I thought twice about writing this post but for me, therapy is my writing. The Modern Girl is mine, and no one can take that away from me, she’s safety. She doesn’t pay the bills, and I’m okay with that too, so instead I have a full-time job in my other passion – Social Media.
Social media and the digital space is my jam. It’s seen me work in Sydney for Girlfriend Magazine and a few awesome start ups like Rapid (now Hey Dot) and more recently a new brand under a media company. Sadly that brand didn’t work out and as a result, my job and serval others got “disestablished”. This brought many feelings, and I want to share those BUT I PROMISE THIS BLOG GETS BETTER.
Firstly the company I work / worked for.
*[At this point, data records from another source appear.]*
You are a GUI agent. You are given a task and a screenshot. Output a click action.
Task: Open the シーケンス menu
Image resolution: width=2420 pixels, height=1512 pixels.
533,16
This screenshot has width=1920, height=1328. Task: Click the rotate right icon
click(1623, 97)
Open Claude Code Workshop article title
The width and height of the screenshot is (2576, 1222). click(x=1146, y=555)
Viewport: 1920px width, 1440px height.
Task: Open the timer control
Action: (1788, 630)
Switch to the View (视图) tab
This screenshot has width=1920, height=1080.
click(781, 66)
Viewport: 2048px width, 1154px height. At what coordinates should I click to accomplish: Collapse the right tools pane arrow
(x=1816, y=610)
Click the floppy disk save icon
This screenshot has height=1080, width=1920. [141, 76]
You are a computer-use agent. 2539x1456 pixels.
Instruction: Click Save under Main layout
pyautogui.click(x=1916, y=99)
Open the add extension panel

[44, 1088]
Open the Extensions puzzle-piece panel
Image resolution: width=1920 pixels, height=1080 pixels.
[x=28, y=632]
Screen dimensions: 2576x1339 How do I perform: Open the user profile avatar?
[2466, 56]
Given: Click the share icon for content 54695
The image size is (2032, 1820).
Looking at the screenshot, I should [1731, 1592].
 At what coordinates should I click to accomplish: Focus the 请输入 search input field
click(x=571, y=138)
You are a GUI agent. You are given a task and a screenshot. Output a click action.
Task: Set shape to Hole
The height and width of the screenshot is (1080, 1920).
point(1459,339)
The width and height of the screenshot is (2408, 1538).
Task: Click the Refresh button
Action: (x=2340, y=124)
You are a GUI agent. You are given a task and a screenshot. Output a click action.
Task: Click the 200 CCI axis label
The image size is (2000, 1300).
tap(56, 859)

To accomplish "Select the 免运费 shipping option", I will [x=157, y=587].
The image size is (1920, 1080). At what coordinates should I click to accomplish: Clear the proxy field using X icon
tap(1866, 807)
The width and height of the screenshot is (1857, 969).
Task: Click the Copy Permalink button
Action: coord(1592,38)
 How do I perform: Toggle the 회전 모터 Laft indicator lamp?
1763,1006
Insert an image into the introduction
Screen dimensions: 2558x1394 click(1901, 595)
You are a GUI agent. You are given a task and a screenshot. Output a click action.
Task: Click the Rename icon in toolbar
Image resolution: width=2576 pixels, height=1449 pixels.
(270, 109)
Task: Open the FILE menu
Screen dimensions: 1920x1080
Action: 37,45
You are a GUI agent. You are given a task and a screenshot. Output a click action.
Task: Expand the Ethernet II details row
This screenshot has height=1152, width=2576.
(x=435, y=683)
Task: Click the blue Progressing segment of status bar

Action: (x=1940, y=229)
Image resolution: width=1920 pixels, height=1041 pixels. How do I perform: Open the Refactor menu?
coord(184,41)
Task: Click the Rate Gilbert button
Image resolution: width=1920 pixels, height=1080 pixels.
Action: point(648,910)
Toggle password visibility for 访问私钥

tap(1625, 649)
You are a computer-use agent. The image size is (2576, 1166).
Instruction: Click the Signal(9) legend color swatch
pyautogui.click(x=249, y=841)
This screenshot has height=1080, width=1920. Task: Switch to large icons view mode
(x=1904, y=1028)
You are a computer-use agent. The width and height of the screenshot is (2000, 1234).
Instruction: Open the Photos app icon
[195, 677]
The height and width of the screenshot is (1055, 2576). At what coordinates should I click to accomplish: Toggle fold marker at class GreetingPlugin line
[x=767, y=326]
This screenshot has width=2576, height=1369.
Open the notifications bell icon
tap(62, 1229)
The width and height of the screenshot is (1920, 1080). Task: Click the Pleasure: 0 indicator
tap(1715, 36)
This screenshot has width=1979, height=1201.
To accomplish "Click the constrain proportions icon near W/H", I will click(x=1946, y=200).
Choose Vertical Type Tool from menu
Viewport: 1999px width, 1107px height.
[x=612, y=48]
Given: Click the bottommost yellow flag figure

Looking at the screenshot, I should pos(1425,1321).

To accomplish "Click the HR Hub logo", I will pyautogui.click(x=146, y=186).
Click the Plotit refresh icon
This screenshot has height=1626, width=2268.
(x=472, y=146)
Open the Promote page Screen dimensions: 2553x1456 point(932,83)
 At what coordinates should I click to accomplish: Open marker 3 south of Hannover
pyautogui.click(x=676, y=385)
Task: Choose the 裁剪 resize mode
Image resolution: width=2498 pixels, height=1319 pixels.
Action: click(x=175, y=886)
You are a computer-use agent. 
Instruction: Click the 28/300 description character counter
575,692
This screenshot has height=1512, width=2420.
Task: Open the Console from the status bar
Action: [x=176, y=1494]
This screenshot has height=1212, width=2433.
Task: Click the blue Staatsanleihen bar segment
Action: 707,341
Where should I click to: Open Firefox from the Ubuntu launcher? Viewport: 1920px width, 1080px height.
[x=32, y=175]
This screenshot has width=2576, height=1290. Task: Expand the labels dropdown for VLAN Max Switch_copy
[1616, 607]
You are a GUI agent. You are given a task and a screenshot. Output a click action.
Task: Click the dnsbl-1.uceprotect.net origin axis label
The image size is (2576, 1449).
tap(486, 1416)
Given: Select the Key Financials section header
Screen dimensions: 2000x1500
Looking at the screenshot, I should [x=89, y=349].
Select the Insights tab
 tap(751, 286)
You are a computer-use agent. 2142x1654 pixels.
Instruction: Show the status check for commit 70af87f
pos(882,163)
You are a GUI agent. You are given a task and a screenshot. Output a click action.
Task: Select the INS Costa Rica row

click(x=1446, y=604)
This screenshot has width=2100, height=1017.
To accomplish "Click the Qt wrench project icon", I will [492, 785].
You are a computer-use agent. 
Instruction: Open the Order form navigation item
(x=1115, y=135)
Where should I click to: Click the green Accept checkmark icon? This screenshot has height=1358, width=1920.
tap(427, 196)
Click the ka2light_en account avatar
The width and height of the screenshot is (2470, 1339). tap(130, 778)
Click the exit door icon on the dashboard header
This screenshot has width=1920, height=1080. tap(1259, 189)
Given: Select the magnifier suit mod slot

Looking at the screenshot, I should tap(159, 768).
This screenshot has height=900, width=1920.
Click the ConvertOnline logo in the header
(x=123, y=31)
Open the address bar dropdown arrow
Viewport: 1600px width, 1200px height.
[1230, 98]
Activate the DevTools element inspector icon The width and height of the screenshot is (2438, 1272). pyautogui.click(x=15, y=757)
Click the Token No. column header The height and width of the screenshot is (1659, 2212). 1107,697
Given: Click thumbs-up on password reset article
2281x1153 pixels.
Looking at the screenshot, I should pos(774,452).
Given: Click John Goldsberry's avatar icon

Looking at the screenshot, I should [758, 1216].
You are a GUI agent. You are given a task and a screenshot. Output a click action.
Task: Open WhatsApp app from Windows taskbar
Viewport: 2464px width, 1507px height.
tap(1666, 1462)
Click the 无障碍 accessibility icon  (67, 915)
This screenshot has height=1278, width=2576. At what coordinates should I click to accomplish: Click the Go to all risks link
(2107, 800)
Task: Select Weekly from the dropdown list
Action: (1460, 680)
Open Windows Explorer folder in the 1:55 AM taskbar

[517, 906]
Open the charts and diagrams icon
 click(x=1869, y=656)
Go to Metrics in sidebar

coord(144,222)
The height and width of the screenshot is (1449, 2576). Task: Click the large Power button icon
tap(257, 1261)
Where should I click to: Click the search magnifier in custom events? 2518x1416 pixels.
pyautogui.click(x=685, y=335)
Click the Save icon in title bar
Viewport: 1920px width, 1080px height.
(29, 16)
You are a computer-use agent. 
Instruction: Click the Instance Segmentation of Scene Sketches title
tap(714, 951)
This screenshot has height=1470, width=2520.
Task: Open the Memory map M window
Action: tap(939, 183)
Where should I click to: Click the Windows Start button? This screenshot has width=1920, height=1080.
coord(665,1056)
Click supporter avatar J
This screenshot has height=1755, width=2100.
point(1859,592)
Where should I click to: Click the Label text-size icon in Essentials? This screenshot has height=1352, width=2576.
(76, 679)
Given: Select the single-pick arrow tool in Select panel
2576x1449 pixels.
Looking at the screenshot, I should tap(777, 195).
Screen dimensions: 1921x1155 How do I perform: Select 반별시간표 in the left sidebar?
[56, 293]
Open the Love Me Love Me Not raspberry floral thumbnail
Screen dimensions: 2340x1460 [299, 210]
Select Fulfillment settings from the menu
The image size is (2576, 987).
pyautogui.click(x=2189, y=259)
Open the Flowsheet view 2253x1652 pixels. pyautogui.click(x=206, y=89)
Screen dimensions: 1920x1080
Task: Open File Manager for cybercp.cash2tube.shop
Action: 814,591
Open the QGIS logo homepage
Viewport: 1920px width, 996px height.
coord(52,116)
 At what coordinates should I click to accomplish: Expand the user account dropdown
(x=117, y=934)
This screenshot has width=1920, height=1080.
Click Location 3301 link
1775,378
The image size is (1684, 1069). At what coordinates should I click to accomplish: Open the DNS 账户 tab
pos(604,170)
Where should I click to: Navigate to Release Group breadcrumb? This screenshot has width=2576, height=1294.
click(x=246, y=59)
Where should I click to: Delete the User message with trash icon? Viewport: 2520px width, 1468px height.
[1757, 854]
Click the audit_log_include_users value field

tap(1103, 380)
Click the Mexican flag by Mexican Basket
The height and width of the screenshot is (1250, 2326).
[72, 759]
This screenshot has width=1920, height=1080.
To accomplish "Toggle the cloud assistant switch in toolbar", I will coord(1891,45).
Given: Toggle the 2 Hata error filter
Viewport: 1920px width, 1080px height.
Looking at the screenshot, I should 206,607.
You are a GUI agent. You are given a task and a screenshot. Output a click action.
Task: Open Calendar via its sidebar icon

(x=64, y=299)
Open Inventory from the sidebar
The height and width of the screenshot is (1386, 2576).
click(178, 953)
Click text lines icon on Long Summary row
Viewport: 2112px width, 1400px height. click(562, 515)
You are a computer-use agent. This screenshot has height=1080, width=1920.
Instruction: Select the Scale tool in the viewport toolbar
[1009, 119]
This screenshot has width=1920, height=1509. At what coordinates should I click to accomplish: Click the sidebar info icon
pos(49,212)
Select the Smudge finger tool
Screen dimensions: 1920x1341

I love them. They are amazing, and they made a business decision- I actually agree it was a good one so no hard feelings there. I just wanted that to be clear.
The decision brought many feelings, and I thought I mustn’t be the only one feeling like this surely.
Feeling #1 – I did a bad job.
Perhaps if I worked harder, this wouldn’t have happened. If I was more creative. If I stood up for myself.
#2 – I let the team down.
If I did better, maybe we would all have our jobs.
#3 – I’ll be okay, but I feel bad.
So I’ll be okay. I have a side income I have prospects already. People want me already which makes me feel great, but it also makes me feel bad for the rest of my team who have to search for jobs.
#4 – I’m not keen on change.
I love my team. They are amazing. They work hard; they look after me, and we have each other’s back.
This change is like a break up except I’m breaking up with seven odd people without choice. This is probably the toughest point of them all.
Now for the silver linings because I feel like crap I know better to push through and find a light.
#1 – Everything happens for a reason.
One door closes another opens you all know this one well
#2 – it’s pushing me.
I can become complacent. Maybe this was the push I needed to learn to advance my skills and ask for more.
#3 – this challenged old Demons
I suffer from massive highs and low lows. This has always been me. I just came back from a massive high my holiday and boom – a relationship ended, this job sunk a big low and I’ve been here before. This time, I knew what to do when I didn’t want to leave the bed. I gave myself a day to digest (ended up being two days) then I said okay “let’s do something positive” so here I am, I went to the gym. (I wrote most of this blog while on the bike!)
#4 – I felt the love. Friends from London, from New York, read Kiwi papers and flicked me a message. All offering to help in anyway they could. My friends forwarded me cool job opportunities and made me smile. All they wanted was for me to be happy and that was magic for me.
So here’s my blog. Written on a bike at the gym day three after getting the proposal that Social Media Manager – Disestablished was written on the power point.
I’m not going to publish this for a while but just writing this makes me feel better.